Top of GIVEN RECORDS
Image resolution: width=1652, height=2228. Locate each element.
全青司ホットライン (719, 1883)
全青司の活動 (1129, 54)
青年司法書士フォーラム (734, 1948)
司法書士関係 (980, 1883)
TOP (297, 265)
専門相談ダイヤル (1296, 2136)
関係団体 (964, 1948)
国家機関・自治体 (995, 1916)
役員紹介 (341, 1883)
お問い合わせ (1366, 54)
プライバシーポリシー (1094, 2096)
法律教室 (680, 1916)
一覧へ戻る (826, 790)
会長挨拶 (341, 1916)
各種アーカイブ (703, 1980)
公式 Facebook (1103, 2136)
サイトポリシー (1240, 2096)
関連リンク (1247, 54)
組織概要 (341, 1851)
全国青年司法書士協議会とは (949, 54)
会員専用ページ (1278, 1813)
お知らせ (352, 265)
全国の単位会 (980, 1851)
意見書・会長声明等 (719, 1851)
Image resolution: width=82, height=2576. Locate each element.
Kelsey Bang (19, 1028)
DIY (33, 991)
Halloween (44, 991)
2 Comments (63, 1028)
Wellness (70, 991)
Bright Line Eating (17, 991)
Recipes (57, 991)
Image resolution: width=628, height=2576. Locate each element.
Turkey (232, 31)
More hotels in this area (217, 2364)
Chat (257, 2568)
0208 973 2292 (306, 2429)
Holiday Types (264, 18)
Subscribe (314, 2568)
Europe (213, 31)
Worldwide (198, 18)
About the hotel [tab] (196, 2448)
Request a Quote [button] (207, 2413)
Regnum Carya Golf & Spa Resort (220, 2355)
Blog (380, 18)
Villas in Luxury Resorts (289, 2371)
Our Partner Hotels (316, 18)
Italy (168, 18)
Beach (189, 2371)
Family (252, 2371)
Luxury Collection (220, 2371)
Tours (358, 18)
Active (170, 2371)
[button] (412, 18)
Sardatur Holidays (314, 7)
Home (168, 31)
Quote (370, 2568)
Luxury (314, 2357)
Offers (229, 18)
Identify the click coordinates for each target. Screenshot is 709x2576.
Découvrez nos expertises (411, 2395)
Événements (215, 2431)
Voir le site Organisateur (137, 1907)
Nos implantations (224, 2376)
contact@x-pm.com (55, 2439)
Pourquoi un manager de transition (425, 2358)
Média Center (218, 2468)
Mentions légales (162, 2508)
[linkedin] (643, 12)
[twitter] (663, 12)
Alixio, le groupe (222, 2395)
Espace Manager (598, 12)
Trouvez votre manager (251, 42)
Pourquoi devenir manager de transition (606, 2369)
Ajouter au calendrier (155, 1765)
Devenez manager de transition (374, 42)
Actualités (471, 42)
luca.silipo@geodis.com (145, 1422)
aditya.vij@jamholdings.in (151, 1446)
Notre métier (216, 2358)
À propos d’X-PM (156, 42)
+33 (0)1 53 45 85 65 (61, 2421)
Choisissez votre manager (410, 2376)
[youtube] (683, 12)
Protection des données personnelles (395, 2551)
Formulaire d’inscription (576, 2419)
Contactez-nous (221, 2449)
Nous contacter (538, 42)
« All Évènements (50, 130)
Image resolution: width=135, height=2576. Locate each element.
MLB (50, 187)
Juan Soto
Bottom of GIVEN RECORDS
__YOUR ASSIGNMENT__.
Return an exact copy of only the lines from the one with "Active (170, 2371)" through the end of the listing above, both included.

__ANSWER TO THIS TASK__.
Active (170, 2371)
[button] (412, 18)
Sardatur Holidays (314, 7)
Home (168, 31)
Quote (370, 2568)
Luxury (314, 2357)
Offers (229, 18)
Identify the click coordinates for each target. Screenshot is 709x2576.
Découvrez nos expertises (411, 2395)
Événements (215, 2431)
Voir le site Organisateur (137, 1907)
Nos implantations (224, 2376)
contact@x-pm.com (55, 2439)
Pourquoi un manager de transition (425, 2358)
Média Center (218, 2468)
Mentions légales (162, 2508)
[linkedin] (643, 12)
[twitter] (663, 12)
Alixio, le groupe (222, 2395)
Espace Manager (598, 12)
Trouvez votre manager (251, 42)
Pourquoi devenir manager de transition (606, 2369)
Ajouter au calendrier (155, 1765)
Devenez manager de transition (374, 42)
Actualités (471, 42)
luca.silipo@geodis.com (145, 1422)
aditya.vij@jamholdings.in (151, 1446)
Notre métier (216, 2358)
À propos d’X-PM (156, 42)
+33 (0)1 53 45 85 65 (61, 2421)
Choisissez votre manager (410, 2376)
[youtube] (683, 12)
Protection des données personnelles (395, 2551)
Formulaire d’inscription (576, 2419)
Contactez-nous (221, 2449)
Nous contacter (538, 42)
« All Évènements (50, 130)
Image resolution: width=135, height=2576. Locate each element.
MLB (50, 187)
Juan Soto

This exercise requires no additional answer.